III – órgãos executores: o Instituto Chico Mendes e o Ibama, em caráter supletivo, os órgãos estaduais e municipais, com a função de implementar o SNUC, subsidiar as propostas de criação e administrar as unidades de conservação federais, estaduais e municipais, nas respectivas esferas de atuação. (Redação dada pela Lei nº 11.516, 2007)


Na área federal, os órgãos executores do SNUC são o Instituto Chico Mendes e, supletivamente, o IBAMA. Cabe a eles fiscalizar as unidades de conservação, na medida de suas competências. 

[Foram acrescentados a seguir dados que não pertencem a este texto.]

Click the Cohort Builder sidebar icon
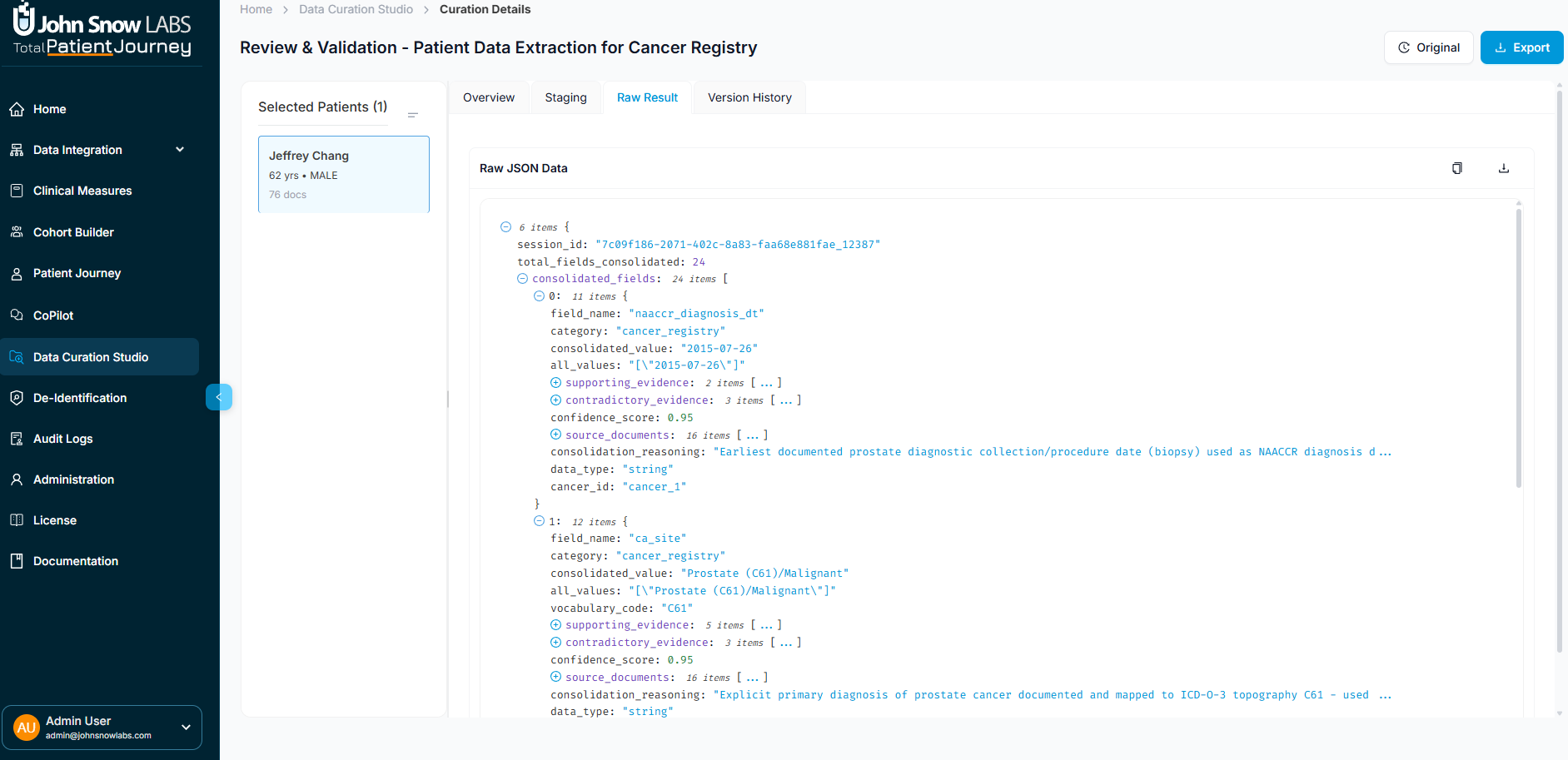The width and height of the screenshot is (1568, 760). pos(17,232)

Em 2007, o Governo Federal interveio no IBAMA e retirou algumas de suas principais atribuições, repassando-as ao ICMBio, que “recebeu a missão de cuidar do patrimônio ambiental natural, especialmente das florestas (com ênfase na Floresta Amazônica), tendo como alvo principal a biodiversidade e o patrimônio genético.” (MILARÉ, Édis. Direito do Ambiente, 2009).


A Lei que criou o ICMBio direcionou sua atuação para a execução das políticas traçadas para o SNUC, restringindo sua função normativa aos aspectos técnicos que o interessam (Lei 11.516/2007, art. 1°, I, II e III). O IBAMA centrou-se no licenciamento ambiental, inclusive em Unidades de Conservação, e na normatização relativa aos recursos naturais que ficaram fora da competência do ICMBio.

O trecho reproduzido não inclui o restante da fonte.